But one thing burned clear in his mind. Brandon would be avenged. Cain would end badly if it was the last thing he did. He had swapped hearts with Aclima to keep her out of Cain’s clutches. Now he couldn’t wait for the dawn. He would end Cain. He would do it or die trying.
He closed his eyes. His resolve dried his tears. Only now did he realize how deadly quiet the van was. The SWAT truck’s tires hummed over the pavement, jolts jostling their equipment. Even Faramir was quiet, not fiddling with his electronic devices like he usually did. They pulled into the alley behind the Goodwill Barn, and the truck rolled to a stop. Shujaa opened the rear doors. The sun had set, a single light by the rear utility entrance spilling inside.
“I need a word with Helo,” Goliath said. “Alone.”
Aclima squeezed his hand. “I’ll be inside. Come find me.”
He nodded and waited as the rest of the team filed out, the driver leaving the truck running as he stepped outside. Goliath sat on the bench opposite him, face subdued.
“I’m so sorry,” she said. “I can’t imagine what you’re feeling right now. But ever since I’ve known you, I’ve thought there’s something going on with you, something bigger than all of us. I don’t know what it is. I probably don’t need to know, but I just wanted to say that even though you and Aclima have been quite a sideshow, I think you are one of the most loyal, self-sacrificing people I have ever known.

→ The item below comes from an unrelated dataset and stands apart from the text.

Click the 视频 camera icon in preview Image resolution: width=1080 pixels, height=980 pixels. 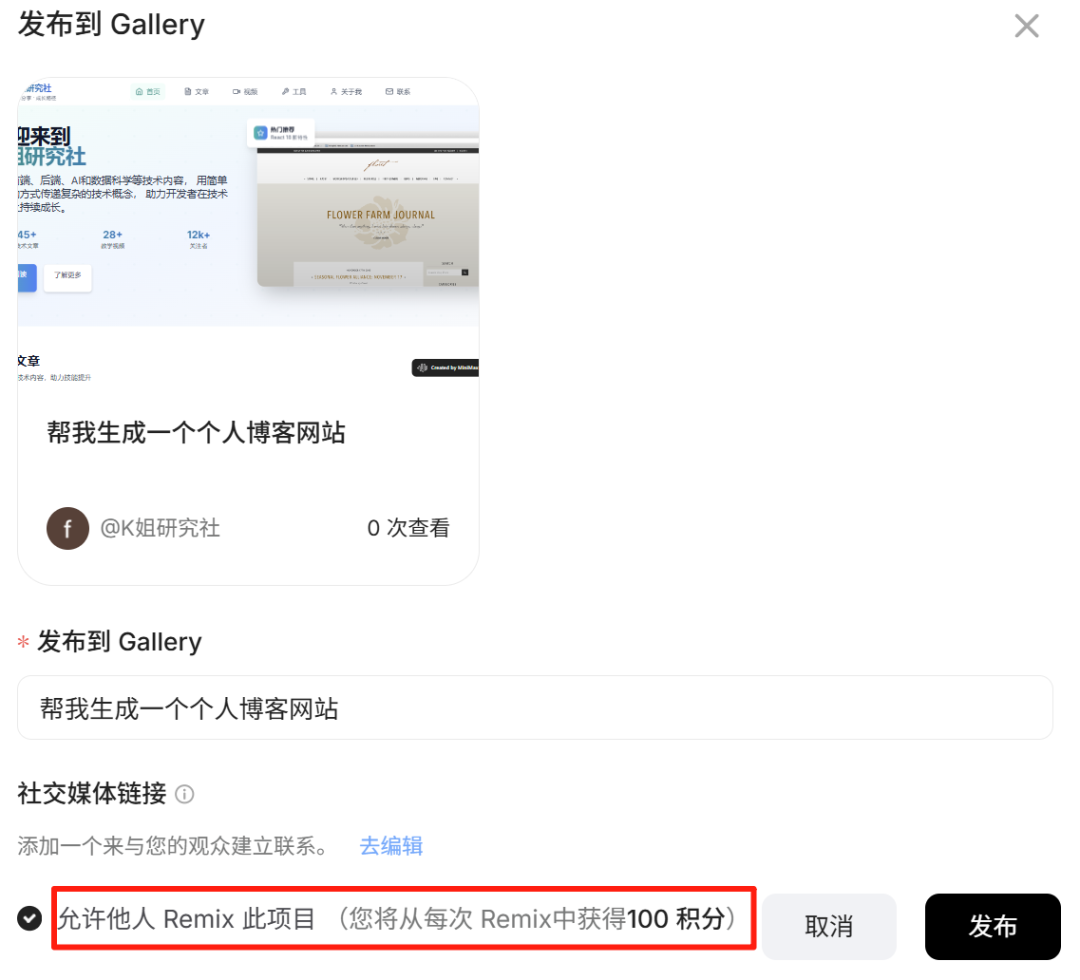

“If there is anything I can do to find Aclima after the sun comes up, I will do it. But I can’t hide that you are a Visionary anymore. I hope you understand. I’ll fight like hell to keep you out of the Occulum, but I can’t guarantee anything. You’ll get through this, Helo. I think there’s more than one guardian angel looking out for you.”
“Thanks,” he said, running his hands through his hair. “Sorry if you get in trouble on my account. If we all get through this, I promise I’ll be a good soldier.”
She patted his leg and stood. “Not too good, though. See you inside.”
Goliath hopped down, and he followed her out. She held the door open for him, but he waved her off, wanting a few moments to himself. The driver got back in, and the bogus SWAT truck pulled away. He paced the alley, the walls of the Goodwill Barn on one side and a cinderblock wall on the other separating the store from a vacant lot. A fitful breeze tugged at his hair, the sounds of the humming city calming his mind.
After a few minutes, he pulled off his tactical gear and sat on the concrete to the side of the utility door, trying to corral the hurt into some sort of fence that could contain it. While the world would believe what had happened was suicide, it was murder as cold and premeditated as any he had heard of. The even more terrifying question was what would Cain do next. Helo had no grandparents still living. He had two cousins somewhere. He had some Army buddies. Would Cain go that far?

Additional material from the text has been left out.